▸ **Aim**:
In the excerpt on organic farming, what are the answers to these questions?
1. Which ministry made the proposal behind the Japanese law to promote organic agriculture?
2. What word, set in quotation marks, does the text use for the government's expression of organic agriculture?
3. How does true organic farming see chemical fertilizers and agricultural chemicals?

--- Extract ---

A Japanese perspective on organic farming (4)

Further excerpts from Tateno-san's book...

So what exactly is organic agriculture?

What kind of farming is organic farming? More precisely, what form of agriculture does the philosophy of organic agriculture create?

According to the Japanese law to promote organic agriculture (from a proposal of the Ministry of Agriculture, Forestry, and Fisheries), organic agriculture is based on the principle of not using chemically synthesized fertilizer or agricultural chemicals such as herbicides, fungicides, and pesticides, as well as avoiding GMO technology. It is an agricultural production method which as much as possible reduces the load on the environment. Perhaps it is inevitable, being legal language, but the government definition is based almost entirely on a negative clause (not use…). It is a curiously contrary and “inorganic” expression of organic agriculture.

Reading between the lines, it is easy to see the words “don’t use (all the while barely resisting the urge to…)”, “based on not using (but…)” lurking behind the prohibitions, straining at the leash, trying hard to find a way out and around.

True organic farming sees chemical fertilizers and agricultural chemicals not as prohibited, but unnecessary. As anyone who has tried organic farming will understand, chemical fertilizers, pesticides and herbicides, and GMO technology are completely unneeded. Conversely, in their present unrestricted state, these chemicals are a hindrance to organic farming. Organic farming cannot be expressed in prohibitive language; what is required is a positively defined, organic relationship between people, and between people and nature.

--- Provided material ---

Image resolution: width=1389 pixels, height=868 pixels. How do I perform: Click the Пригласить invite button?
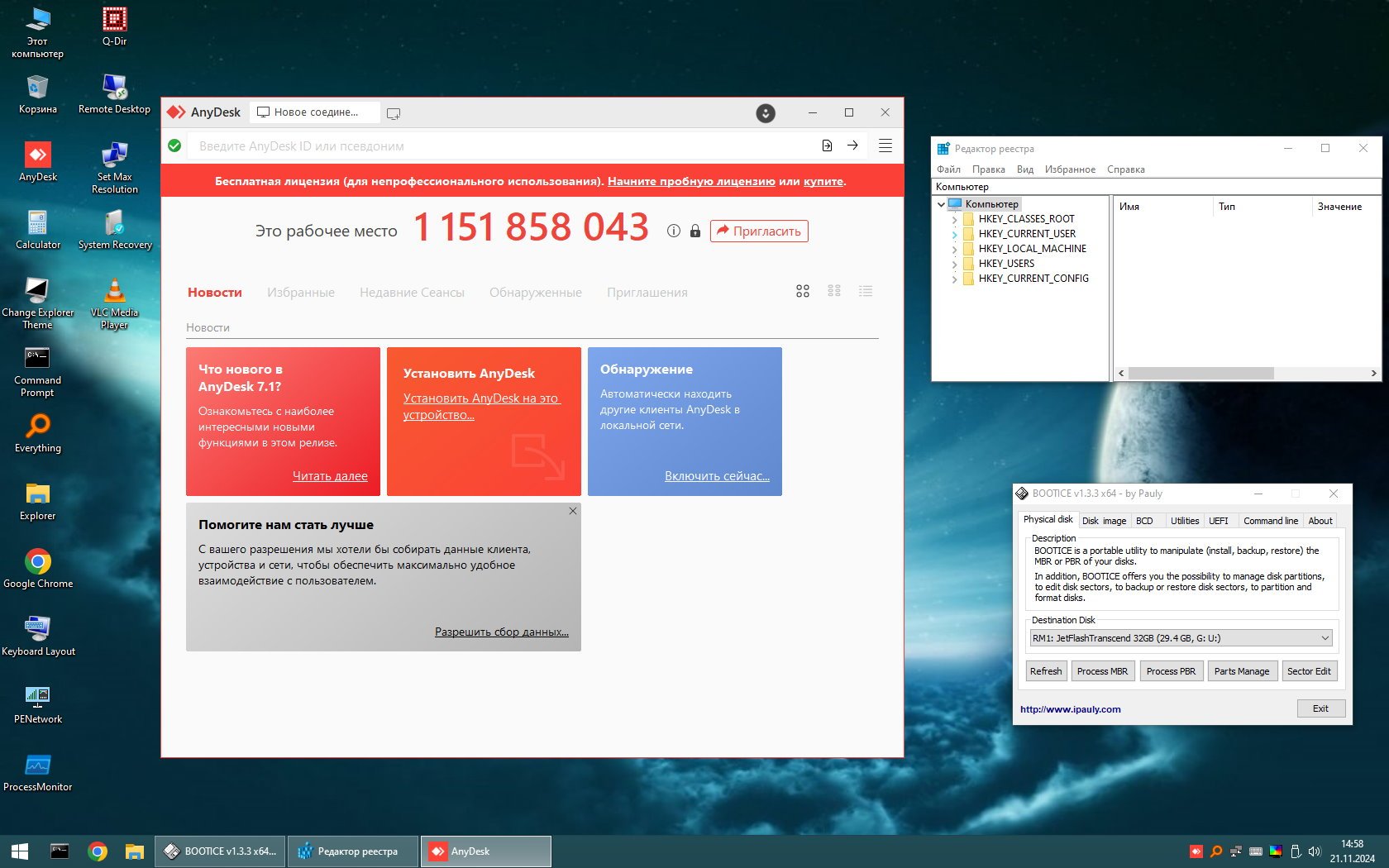coord(758,231)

---

▸ **Response for this exercise**:
1. The Ministry of Agriculture, Forestry, and Fisheries.
2. "Inorganic."
3. As unnecessary, not as prohibited.